Watching the Summer Skies
Summer is a great time to get outside, go camping, and watch the stars come out. This is something I like to do at least once a summer, and more than that if I can manage it. This year, my interest in stargazing has a new dimension: I have been studying astrology, and am now watching stellar bodies with renewed interest. In the interests of getting serious about learning the ropes of astrology, I decided to make some bullet journal spreads as a reference to help me study.
Natal Chart and Astrological Reference
One of the things that most new astrology students do is to study their own natal chart, which captures the positions of the planets and stars at the moment of a person’s birth. I’m lazy and didn’t want to do all the complicated calculations to figure out the positions myself, so I used the natal chart calculator available at Cafe Astrology so that I could focus my efforts on making my pages look good. As I usually do, I used a ruler, protractor, and mechanical pencil to sketch out these layouts, and tried to fit in the information as densely as possible. When I felt certain that I liked how it looked, I used my set of Sakura Pigma Micron Pens to ink the spreads. I also used “The Only Astrology Book You’ll Ever Need” by Joannaa Martine Woolfolk as a reference, along with a handful of astrology websites.
The right side of this spread is completely dedicated to an exploded reading of the planetary positions in my natal chart, complete with the names of the positions and some basic keywords. The center figure started as a basic circle drawn with a protractor, and I used a circle template to add the concentric inner circles around the central point. Most of this was drawn with the 180 degrees of the circle divided into twelve equal 30-degree angles; the houses don’t perfectly match the division of the signs, but were drawn in by hand using the computer-generated chart as a reference. The positions of the planets, houses, and signs are all included here, along with the ascendant line and the midheaven point. In the lower left corner of the spread, I added the aspects in my natal chart.

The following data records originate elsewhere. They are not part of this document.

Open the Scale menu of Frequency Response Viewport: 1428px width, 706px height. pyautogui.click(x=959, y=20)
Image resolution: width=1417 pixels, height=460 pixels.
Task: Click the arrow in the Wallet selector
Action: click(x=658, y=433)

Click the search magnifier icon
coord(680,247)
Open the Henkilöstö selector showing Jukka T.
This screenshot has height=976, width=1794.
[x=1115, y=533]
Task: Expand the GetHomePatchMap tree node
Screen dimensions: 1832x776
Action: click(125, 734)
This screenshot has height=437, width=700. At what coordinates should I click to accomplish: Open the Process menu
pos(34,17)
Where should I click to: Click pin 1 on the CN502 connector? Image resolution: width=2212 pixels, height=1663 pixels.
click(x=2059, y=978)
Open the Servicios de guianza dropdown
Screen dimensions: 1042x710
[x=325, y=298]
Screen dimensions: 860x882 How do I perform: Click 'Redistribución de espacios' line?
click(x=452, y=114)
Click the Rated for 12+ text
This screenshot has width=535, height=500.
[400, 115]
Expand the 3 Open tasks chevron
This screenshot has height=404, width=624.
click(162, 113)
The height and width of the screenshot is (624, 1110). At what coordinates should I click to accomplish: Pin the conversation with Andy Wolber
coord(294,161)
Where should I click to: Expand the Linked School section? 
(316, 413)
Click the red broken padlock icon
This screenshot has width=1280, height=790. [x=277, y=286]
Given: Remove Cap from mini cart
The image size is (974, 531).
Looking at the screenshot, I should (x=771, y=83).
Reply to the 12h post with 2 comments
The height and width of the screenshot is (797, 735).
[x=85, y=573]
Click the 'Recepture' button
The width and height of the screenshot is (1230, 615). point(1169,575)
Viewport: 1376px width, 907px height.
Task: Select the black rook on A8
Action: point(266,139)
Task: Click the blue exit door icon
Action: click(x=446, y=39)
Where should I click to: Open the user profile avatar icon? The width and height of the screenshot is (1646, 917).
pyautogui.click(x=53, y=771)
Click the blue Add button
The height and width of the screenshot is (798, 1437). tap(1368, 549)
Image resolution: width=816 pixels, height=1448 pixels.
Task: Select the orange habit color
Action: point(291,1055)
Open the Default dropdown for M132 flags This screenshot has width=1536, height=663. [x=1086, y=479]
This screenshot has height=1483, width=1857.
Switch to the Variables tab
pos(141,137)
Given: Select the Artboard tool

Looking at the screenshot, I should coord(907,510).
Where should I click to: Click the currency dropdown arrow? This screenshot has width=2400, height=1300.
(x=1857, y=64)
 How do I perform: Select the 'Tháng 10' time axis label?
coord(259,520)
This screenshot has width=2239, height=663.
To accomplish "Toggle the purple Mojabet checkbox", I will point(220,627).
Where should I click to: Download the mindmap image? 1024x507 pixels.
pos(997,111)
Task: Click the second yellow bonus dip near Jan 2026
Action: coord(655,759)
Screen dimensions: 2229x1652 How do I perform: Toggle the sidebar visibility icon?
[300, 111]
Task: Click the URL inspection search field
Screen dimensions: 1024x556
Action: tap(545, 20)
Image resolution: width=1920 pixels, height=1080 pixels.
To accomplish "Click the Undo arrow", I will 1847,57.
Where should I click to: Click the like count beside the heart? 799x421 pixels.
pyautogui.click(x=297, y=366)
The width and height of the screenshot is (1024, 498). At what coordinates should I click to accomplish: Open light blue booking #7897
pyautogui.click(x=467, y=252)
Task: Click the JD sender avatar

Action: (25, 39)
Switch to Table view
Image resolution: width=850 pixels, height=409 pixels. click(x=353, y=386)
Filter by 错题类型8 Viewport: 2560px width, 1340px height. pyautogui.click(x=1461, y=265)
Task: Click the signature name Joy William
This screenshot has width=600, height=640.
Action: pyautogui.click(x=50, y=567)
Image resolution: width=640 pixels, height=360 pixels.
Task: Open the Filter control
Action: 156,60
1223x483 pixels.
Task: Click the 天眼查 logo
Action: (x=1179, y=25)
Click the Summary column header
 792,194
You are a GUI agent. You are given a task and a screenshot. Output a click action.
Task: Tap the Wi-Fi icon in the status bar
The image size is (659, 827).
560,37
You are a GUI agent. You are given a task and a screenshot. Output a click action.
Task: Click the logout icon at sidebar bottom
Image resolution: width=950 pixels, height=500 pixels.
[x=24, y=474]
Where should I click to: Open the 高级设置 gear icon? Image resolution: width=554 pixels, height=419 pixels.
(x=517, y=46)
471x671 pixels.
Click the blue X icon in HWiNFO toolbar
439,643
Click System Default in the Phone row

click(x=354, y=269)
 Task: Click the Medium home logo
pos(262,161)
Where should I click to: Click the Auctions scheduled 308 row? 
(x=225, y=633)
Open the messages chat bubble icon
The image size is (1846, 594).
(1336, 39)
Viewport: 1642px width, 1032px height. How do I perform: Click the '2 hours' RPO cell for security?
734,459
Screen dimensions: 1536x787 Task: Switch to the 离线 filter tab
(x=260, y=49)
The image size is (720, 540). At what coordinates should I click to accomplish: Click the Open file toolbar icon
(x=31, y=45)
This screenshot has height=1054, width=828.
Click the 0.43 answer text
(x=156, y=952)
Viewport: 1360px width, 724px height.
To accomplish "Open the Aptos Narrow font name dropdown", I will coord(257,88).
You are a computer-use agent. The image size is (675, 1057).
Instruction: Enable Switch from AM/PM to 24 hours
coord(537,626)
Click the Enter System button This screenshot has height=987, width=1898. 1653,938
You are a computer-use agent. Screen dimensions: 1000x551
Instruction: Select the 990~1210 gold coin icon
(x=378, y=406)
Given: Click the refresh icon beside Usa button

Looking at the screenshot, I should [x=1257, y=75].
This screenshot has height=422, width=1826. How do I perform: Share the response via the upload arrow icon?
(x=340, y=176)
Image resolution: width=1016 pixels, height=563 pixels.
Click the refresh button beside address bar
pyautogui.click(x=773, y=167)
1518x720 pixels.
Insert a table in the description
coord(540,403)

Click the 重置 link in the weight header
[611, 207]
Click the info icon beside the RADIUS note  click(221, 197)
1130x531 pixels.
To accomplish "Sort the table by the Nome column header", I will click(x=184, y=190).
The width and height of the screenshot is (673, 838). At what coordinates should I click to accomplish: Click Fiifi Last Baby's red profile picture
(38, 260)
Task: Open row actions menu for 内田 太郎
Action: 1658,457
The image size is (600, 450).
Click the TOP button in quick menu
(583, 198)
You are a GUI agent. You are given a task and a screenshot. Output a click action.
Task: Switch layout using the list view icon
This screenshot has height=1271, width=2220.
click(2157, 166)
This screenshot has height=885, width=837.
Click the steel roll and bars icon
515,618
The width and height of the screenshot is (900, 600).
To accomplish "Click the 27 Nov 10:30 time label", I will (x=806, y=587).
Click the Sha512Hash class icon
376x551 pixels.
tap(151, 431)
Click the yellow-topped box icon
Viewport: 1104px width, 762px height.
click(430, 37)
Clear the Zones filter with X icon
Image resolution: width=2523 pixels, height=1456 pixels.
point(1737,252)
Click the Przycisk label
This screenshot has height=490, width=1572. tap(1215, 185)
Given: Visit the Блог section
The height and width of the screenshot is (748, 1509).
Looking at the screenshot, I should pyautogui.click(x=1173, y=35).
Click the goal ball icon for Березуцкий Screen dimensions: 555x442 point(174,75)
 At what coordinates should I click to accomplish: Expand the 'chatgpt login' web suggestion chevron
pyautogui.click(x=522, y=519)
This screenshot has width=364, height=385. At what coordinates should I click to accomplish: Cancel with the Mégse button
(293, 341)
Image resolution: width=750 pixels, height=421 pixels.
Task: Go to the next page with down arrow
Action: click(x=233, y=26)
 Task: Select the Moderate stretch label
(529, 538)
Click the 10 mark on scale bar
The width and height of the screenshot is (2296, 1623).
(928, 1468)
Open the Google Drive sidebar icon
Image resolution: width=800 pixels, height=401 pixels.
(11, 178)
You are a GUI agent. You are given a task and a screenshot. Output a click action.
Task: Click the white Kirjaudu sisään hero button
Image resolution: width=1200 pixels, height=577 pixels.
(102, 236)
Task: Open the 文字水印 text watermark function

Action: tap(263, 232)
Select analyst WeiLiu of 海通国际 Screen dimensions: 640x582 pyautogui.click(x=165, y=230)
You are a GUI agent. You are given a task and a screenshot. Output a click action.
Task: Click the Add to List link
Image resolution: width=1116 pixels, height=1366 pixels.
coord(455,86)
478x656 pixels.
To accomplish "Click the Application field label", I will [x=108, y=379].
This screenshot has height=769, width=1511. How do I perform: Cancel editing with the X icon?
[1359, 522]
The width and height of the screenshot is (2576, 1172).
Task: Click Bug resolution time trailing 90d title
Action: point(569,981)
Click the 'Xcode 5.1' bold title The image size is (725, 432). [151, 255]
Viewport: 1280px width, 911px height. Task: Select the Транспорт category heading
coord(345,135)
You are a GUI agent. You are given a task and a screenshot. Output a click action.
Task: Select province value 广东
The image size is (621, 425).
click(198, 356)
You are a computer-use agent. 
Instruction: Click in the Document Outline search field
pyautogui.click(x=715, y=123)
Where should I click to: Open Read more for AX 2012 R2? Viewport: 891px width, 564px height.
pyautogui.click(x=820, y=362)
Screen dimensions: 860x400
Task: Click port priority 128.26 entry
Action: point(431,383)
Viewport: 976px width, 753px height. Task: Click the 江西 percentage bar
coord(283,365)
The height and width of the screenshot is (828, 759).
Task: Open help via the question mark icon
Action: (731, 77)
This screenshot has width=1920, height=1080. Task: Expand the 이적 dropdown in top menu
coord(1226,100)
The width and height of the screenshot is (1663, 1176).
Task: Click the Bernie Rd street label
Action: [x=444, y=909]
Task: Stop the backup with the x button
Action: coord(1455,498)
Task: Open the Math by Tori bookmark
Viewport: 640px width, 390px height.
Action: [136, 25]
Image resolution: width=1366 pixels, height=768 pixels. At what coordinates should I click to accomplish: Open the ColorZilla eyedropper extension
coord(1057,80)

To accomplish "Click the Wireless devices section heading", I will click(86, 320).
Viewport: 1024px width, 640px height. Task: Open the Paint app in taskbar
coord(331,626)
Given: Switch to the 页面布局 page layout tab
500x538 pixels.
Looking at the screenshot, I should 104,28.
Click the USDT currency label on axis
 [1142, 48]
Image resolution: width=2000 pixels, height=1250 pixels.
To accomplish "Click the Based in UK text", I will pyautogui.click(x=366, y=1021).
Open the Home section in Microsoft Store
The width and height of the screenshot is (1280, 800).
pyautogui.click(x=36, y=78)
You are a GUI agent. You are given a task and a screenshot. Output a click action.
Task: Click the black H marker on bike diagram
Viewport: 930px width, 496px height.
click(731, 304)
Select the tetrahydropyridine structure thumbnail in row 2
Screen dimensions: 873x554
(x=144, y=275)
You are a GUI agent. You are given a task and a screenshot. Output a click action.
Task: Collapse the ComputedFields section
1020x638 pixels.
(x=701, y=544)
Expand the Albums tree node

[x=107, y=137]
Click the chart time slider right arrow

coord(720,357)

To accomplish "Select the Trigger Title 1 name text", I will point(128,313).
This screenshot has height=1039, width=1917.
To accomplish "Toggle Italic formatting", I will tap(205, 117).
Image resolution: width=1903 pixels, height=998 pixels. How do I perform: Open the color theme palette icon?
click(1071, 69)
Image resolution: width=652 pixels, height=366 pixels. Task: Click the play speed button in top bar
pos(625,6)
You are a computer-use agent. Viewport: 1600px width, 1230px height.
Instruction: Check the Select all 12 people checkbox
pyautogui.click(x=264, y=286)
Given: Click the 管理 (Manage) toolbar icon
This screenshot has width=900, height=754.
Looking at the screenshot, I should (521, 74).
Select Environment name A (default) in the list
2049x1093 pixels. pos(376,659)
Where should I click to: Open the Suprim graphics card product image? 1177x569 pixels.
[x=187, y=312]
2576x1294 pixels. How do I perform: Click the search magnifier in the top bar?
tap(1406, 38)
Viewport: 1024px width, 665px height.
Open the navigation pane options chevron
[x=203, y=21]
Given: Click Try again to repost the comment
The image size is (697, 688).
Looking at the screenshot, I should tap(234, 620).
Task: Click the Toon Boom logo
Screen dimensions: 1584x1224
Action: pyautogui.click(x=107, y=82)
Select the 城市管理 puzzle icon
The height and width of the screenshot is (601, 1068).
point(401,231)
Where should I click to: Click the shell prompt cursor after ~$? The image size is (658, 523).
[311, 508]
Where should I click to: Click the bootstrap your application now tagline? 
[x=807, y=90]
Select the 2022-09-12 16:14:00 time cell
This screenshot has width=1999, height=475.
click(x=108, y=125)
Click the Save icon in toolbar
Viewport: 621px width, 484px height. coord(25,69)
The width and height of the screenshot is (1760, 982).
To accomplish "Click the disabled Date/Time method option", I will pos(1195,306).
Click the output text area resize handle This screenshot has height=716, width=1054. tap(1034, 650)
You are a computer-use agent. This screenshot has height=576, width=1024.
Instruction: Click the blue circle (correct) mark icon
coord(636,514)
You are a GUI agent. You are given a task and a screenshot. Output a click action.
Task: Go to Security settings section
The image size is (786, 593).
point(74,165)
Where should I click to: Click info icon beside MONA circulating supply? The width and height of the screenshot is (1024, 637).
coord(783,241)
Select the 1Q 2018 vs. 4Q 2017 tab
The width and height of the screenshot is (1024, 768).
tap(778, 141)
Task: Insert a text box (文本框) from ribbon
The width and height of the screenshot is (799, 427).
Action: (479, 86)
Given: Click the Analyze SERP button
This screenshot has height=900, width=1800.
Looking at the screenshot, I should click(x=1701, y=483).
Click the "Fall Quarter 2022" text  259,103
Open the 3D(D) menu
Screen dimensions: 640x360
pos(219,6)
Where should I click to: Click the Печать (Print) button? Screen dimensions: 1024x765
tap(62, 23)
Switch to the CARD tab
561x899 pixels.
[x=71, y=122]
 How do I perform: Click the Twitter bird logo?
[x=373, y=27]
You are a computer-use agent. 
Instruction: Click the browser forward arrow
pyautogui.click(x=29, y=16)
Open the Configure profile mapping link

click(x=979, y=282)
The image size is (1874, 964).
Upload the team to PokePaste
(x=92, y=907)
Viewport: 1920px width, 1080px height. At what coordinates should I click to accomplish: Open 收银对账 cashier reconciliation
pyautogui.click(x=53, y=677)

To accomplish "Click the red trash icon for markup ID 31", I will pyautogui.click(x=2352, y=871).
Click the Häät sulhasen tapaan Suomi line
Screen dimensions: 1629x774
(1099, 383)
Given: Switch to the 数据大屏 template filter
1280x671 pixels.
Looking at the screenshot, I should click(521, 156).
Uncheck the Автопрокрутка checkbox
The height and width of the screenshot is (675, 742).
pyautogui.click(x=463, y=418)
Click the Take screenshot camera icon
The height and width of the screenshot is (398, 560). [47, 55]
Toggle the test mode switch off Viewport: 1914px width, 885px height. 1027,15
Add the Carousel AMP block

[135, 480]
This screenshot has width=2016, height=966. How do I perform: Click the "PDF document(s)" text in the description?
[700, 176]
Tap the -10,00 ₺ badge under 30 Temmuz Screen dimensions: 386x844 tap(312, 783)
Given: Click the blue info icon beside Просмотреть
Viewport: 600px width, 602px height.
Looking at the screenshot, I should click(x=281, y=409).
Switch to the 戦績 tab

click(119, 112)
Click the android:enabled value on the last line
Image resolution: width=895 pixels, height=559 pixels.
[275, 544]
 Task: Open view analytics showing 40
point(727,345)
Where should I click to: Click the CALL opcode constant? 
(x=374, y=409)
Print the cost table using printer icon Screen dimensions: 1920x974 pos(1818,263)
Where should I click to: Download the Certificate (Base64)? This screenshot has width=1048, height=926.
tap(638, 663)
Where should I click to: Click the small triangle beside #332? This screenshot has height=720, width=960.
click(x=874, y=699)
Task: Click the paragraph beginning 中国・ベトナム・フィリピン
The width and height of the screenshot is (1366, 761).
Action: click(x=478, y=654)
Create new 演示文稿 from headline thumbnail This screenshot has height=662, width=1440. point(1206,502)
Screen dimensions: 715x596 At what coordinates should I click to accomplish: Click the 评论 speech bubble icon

I wanted to add a lot of basic reference information as well, so that I could refer back to these spreads over and over again. I included several lists: the signs with their symbols, associated elements, ruling planets, dates, and keywords; and the houses, with keywords and their native signs, as well as a list of the symbols used. As I mentioned earlier, I’m a newbie to astrology, so hopefully experienced astrologers will excuse any mistakes made in these spreads. While I did spend a fair amount of time inking these spreads, I won’t lie — the majority of the time that I spent on these spreads was spent on research, which is pretty unusual for a bullet journal spread.
The 2019 year calendar was difficult to fit into a small space, but I used the Llewellyn’s 2019 Witches’ Calendar as my reference for most of the included planetary transits. My calendar simply includes which sign each planet is in during each half of each month of the year, along with the moon’s path and phases. Below this, I added the year’s meteor showers and eclipses. After filling out the symbols on the facing page, I found I still had a lot of space left — so I decided to add the constellations of the zodiac and a big more art here. These spreads are now basically full of information, though there’s room to add a few additional notes. I may be a beginner, but I feel like I’ve now got a great reference to help me move forward with my studies, something I can come back to again whenever I have astrology to do!